Venerdì, 14 Settembre 2018

(Rimini) È via Sant’Aquilina, la strada parallela alla Consolare di San Marino, l’oggetto dell’interrogazione del consigliere della Lega di Rimini, Matteo Zoccarato, che ieri in aula ha descritto “lo stato di incuria e la pericolosità di alcuni tratti. Nonostante la sua collocazione rurale, via Sant’Aquilina è senza dubbio un’arteria strategica e trafficata che in molti utilizzano come alternativa alla Consolare, o per raggiungere le Valli del Rubicone e del Marecchia.
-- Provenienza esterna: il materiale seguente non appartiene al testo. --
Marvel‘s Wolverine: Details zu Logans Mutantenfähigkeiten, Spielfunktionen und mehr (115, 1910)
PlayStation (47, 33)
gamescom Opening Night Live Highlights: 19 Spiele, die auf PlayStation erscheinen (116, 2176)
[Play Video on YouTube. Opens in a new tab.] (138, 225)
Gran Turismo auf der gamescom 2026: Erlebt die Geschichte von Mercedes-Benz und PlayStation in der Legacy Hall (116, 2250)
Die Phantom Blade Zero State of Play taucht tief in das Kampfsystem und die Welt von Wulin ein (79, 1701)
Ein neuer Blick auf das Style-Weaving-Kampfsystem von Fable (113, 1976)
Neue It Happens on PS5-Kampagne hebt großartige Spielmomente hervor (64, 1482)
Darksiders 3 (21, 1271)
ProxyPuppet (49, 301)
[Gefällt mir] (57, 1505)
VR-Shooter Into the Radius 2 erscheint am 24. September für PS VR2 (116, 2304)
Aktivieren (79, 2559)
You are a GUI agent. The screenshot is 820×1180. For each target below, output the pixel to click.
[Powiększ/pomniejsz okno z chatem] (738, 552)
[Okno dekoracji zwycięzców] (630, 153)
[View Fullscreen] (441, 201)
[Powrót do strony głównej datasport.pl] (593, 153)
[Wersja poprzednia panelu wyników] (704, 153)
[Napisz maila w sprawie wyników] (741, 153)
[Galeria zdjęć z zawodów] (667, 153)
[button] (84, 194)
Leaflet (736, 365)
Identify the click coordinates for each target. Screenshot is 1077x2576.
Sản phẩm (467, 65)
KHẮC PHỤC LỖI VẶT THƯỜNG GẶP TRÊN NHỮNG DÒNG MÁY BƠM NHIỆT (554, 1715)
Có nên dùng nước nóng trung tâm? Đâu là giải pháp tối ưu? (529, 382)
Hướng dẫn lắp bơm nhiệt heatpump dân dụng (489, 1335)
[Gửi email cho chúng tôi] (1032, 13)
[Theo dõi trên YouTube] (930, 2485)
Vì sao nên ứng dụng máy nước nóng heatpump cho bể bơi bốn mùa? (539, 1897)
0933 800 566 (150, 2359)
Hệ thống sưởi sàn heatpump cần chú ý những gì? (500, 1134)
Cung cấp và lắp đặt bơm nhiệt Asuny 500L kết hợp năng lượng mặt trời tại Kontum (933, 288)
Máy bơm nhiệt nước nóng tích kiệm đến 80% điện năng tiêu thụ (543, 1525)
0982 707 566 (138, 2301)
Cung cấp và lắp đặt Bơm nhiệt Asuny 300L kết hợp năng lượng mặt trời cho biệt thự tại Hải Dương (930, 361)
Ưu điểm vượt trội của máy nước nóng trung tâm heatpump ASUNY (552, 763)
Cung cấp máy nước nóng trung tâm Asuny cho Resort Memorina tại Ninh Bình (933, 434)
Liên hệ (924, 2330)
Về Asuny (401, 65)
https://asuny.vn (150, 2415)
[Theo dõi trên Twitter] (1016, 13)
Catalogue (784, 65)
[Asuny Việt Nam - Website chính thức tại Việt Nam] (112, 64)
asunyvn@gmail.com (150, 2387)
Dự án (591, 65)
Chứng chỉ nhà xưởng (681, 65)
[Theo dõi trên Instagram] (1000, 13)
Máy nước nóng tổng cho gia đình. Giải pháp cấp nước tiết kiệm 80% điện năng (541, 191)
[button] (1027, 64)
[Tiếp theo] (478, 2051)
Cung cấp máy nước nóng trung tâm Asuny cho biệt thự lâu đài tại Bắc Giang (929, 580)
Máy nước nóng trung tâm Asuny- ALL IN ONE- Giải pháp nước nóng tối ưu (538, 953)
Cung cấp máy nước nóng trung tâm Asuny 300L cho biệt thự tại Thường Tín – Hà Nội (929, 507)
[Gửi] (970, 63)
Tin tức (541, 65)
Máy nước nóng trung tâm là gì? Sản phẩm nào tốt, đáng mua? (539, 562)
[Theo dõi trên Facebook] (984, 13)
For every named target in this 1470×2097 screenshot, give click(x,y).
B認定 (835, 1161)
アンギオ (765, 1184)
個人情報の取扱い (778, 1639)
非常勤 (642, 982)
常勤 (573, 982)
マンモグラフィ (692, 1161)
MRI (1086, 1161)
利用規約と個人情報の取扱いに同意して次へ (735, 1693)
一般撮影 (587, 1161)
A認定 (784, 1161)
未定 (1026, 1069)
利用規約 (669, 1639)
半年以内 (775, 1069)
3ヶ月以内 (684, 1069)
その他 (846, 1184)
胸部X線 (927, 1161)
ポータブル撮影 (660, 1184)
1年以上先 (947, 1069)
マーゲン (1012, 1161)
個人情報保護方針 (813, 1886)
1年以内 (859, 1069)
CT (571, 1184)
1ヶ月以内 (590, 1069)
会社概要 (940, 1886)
Alla pericolosità dell’itinerario, dovuta a una serie di curve e incroci, si aggiungono le buche, le crepe e l’asfalto dissestato che mettono a rischio l’incolumità di ciclisti e automobilisti. Come se non bastasse – aggiunge Zoccarato – il lampione adiacente al dosso artificiale nei pressi dell’incrocio con la SP49 non funziona da quest’estate e in alcuni tratti si notano chiaramente i continui e persistenti sversamenti di liquami, causati dalla non curanza degli automezzi diretti al Biodigestore di Ca’ Baldacci.” A fronte di questa grave situazione, la Giunta Gnassi, interpellata “sull’urgenza di intervenire per garantire la sicurezza di Via Sant’Aquilina” ha risposto “prendendo atto dell’emergenza e impegnandosi a ad individuare, nel più breve tempo possibile, interventi risolutivi per garantire l’incolumità dei nostri cittadini”.